Exercise task >>
Render the items from the line containing "Given: Expand the" through the line containing "Looking at the" as a Markdown table with the columns Row and Line, numbering each line and skipping blank ones. Omit the pictures.
:::
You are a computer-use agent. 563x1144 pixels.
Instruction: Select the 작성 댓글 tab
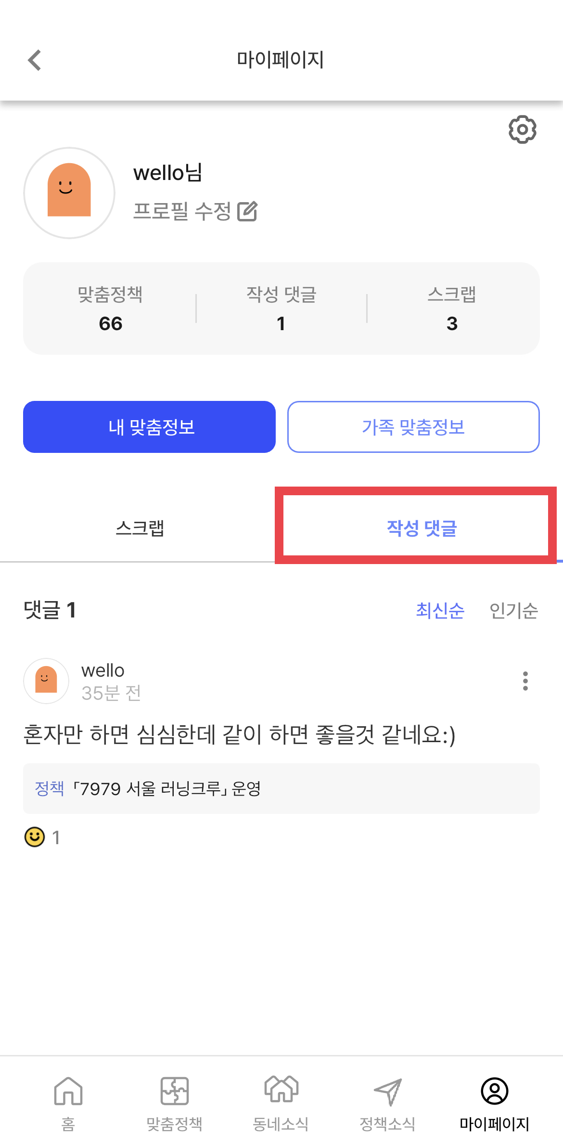click(x=422, y=528)
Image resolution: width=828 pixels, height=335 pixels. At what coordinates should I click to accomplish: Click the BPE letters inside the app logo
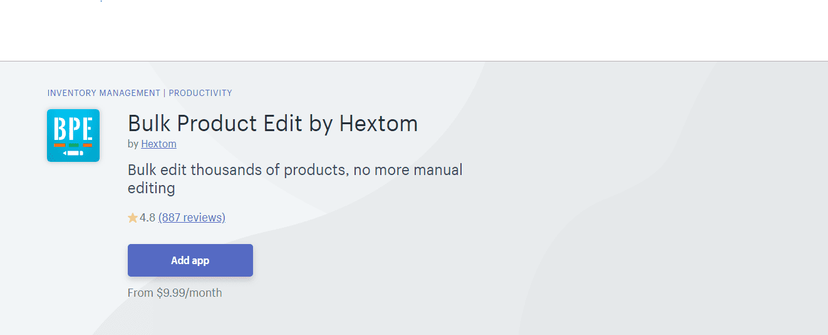click(x=73, y=129)
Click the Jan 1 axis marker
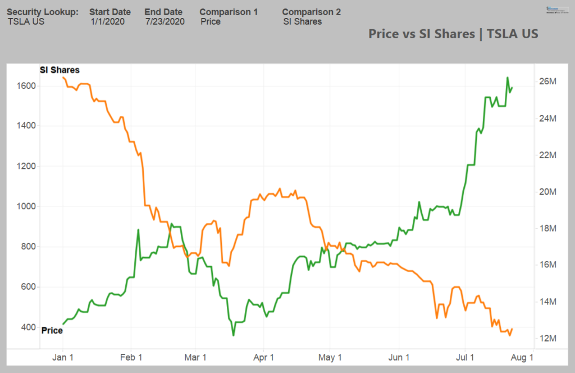The image size is (575, 373). (63, 357)
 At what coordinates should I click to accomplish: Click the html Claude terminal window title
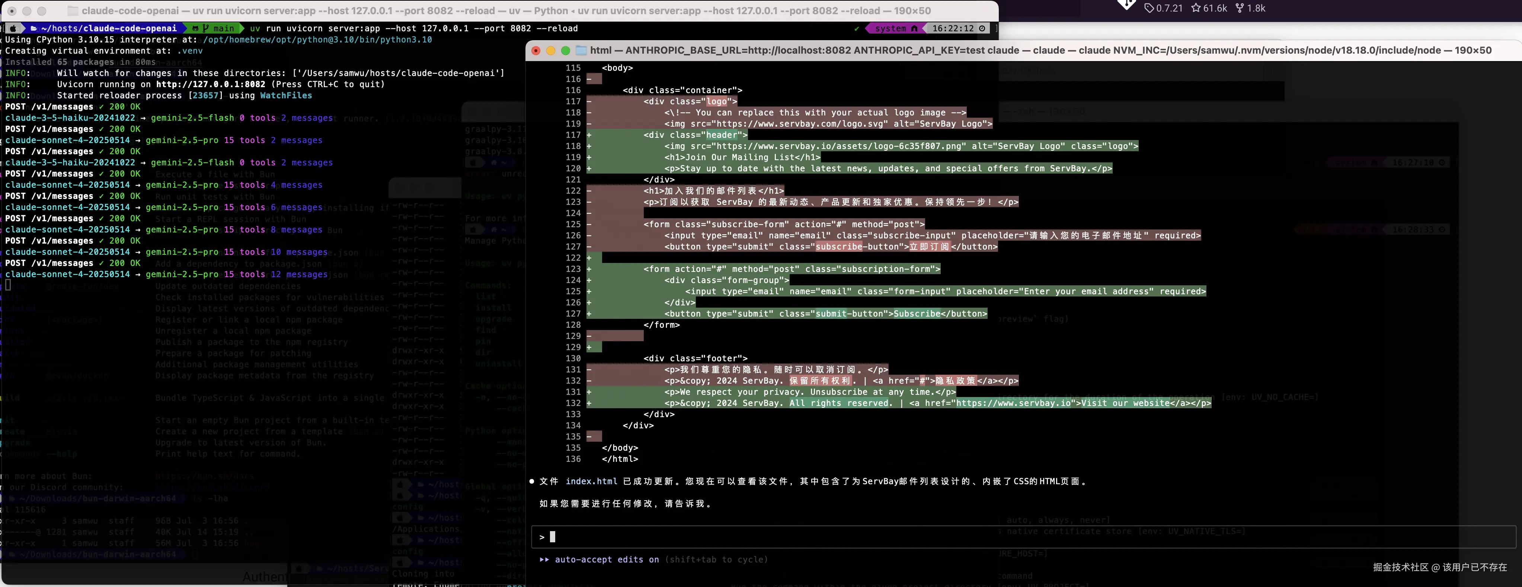(1040, 50)
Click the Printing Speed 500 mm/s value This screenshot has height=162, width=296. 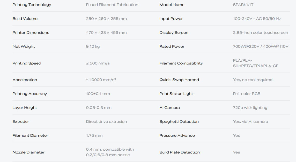tap(98, 63)
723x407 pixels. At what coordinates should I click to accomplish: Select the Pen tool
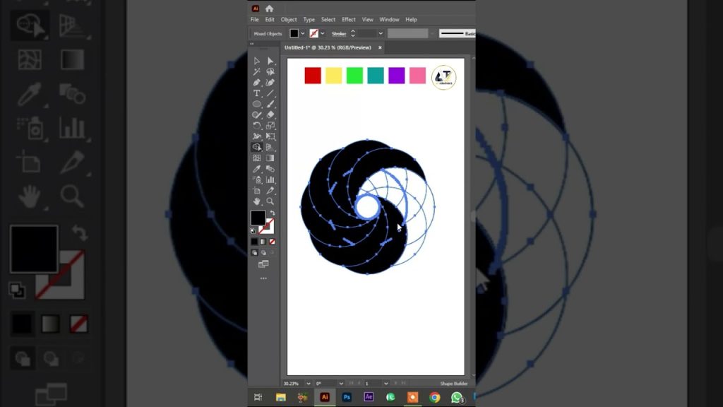pyautogui.click(x=257, y=82)
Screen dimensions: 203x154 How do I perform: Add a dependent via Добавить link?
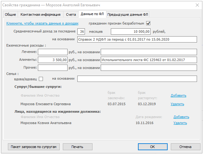tap(181, 117)
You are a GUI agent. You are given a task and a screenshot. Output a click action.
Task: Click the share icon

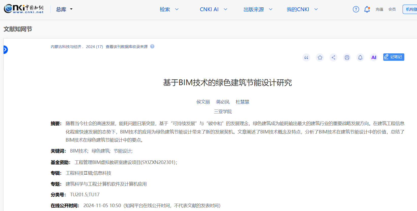click(x=333, y=57)

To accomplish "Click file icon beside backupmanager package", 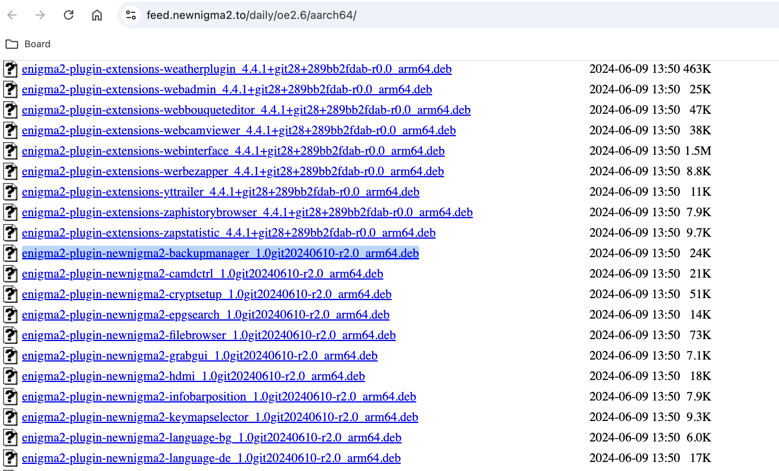I will [x=11, y=254].
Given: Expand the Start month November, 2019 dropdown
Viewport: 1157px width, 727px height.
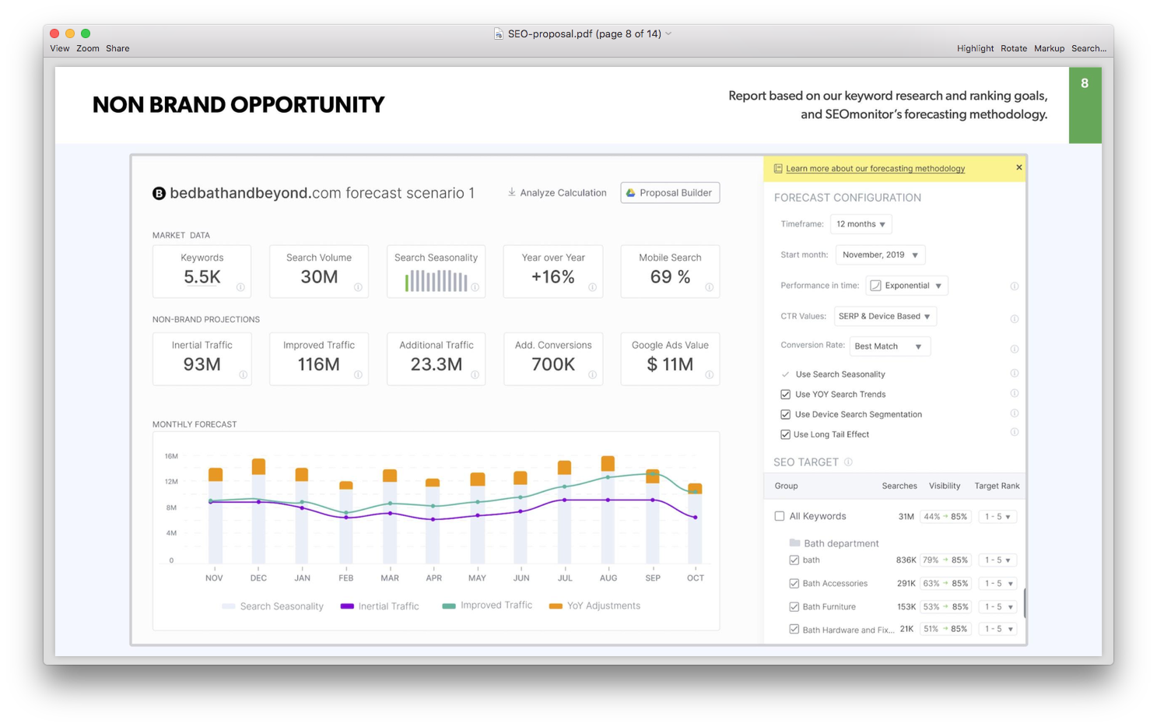Looking at the screenshot, I should [880, 255].
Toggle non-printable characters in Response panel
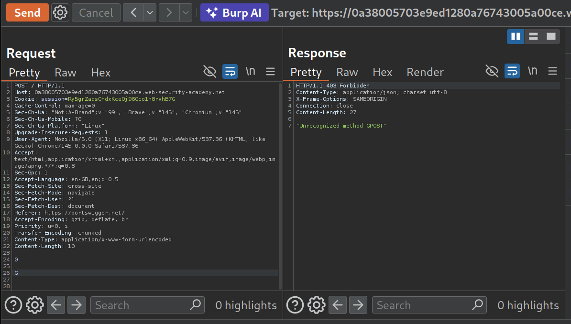Image resolution: width=571 pixels, height=324 pixels. (x=532, y=71)

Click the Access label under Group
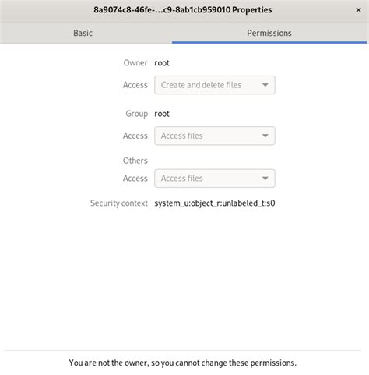tap(135, 136)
:::
Answer to this task >>
| Row | Line |
|---|---|
| 1 | Given: Expand the Start month November, 2019 dropdown |
| 2 | Viewport: 1157px width, 727px height. |
| 3 | Looking at the screenshot, I should [880, 255]. |